Should You Be Worried About Eating 2000 Calories Over Your Limit?

should you be worried about eating 2000 calories over your limit

While you likely haven’t derailed your progress from going over your calorie limit for one day, there are a few important variables to consider in order to determine the effect that this calorie overage will have on your body.

Some factors to consider are:

  • If you ate 2000 calories over your deficit or your maintenance calories
  • If eating 2000 calories over your limit is a common occurrence
  • The types of calories you consumed and how they affect the body
  • Whether or not this calorie increase was planned
Check out our video of How To Count Calories Without Getting Obsessed.

1. If You Ate 2000 Calories over Your Deficit or Your Maintenance Calories

The degree to which eating 2000 calories over your limit will affect your progress is dependent on whether this surplus is over your maintenance calories or your deficit calories.

For example, if the deficit for your fat loss phase is 1800 calories, and your maintenance calories are 2100, eating 2000 calories over your deficit would mean that you are only 1700 calories over your maintenance. 

While this is still a significant caloric surplus, you are less likely to experience any fat gain if you ate 2000 calories over your deficit, versus eating the same amount over your maintenance.

2. If Eating 2000 Calories over Your Limit Is a Common Occurrence

Eating in a large calorie surplus for one day will not affect your fat loss progress, as long as it is a rare occurrence. However, if the days where you are over your calorie limit are becoming frequent, this will more than likely slow or stop your progress altogether.

The success of a calorie deficit directly depends on how compliant you are to that deficit over a consistent period of time.

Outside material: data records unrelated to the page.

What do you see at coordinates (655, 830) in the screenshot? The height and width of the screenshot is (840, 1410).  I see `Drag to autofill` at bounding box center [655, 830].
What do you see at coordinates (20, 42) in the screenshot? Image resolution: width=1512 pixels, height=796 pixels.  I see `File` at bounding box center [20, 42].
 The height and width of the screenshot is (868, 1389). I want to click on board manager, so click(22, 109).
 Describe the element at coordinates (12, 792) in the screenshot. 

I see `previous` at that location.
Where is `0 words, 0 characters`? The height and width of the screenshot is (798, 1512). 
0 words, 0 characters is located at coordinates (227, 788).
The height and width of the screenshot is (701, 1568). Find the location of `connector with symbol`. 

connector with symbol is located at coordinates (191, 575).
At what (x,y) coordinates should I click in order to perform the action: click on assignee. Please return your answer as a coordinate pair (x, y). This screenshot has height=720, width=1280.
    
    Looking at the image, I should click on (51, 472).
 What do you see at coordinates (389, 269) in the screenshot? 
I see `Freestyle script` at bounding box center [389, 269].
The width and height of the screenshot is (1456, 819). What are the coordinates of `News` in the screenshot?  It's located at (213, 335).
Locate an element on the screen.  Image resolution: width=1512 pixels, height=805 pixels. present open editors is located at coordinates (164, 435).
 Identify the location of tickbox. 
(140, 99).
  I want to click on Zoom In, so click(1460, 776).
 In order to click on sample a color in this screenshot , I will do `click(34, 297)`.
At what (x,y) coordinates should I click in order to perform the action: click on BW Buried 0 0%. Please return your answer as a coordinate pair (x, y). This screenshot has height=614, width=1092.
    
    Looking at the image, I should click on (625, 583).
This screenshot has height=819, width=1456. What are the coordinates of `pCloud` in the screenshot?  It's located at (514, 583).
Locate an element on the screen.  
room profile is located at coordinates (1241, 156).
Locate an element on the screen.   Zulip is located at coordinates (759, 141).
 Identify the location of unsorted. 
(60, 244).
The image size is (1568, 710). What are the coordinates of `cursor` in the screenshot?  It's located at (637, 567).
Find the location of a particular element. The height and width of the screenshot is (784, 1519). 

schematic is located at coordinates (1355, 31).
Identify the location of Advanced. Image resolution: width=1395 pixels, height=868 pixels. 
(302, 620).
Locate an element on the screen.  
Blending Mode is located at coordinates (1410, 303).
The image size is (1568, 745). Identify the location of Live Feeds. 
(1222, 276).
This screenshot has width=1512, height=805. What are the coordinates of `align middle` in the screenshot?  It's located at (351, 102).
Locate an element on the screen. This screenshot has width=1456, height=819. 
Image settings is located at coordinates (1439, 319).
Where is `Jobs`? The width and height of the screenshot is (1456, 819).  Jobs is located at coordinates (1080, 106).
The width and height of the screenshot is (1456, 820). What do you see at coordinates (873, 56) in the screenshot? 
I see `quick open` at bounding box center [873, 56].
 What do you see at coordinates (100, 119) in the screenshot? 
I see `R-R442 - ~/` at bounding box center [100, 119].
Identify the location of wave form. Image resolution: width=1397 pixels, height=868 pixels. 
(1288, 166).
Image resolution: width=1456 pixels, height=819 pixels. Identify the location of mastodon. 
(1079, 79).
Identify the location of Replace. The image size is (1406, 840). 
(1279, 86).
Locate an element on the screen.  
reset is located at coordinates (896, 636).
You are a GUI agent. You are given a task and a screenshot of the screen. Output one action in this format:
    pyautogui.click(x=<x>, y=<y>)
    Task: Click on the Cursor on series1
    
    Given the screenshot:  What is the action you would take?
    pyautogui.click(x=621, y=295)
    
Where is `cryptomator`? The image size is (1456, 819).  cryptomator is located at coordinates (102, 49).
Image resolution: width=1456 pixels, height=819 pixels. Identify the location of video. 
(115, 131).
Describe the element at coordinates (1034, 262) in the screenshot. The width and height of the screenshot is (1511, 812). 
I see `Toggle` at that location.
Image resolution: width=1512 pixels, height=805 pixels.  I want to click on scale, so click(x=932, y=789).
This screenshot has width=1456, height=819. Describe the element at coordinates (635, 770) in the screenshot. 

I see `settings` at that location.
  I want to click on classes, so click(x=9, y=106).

It can be very easy for one day of treats to turn into an entire week of being off of your diet. 

Therefore it is important to consider how often you are allowing these calorie overage days to occur and consider reducing the frequency of these “cheat days” if your goal is to lose fat.

3. The Types of Calories You Consumed and How They Affect the Body

While fat loss and fat gain depend specifically on the balance of calories in/ calories out, it is also important to consider the fact that certain foods will affect the body differently than others, particularly when they are over consumed.

If you have eaten 2000 calories over your limit, and the majority of these calories came from processed, carbohydrate-rich foods, you will more than likely experience an increase in weight due to water retention.

When you eat foods that are high in carbohydrates (glycogen), your body will retain more water due to the fact that every gram of glycogen in your body has 3 to 4 molecules of water attached to it. 

Similarly, foods that are more processed usually contain more sodium, which can also cause water retention in the body.

If you ate 2000 calories over your limit, it is more than likely you ate more sodium than what you are used to, which will cause the body to gain temporary water weight.

Lastly, if you went over your calories by a few thousand, you likely consumed far more of all three macronutrients (protein, carbohydrates, and fat) than your body is used to. 

This overconsumption of calories, particularly coming from fat, will slow down your digestion, potentially causing digestive upset.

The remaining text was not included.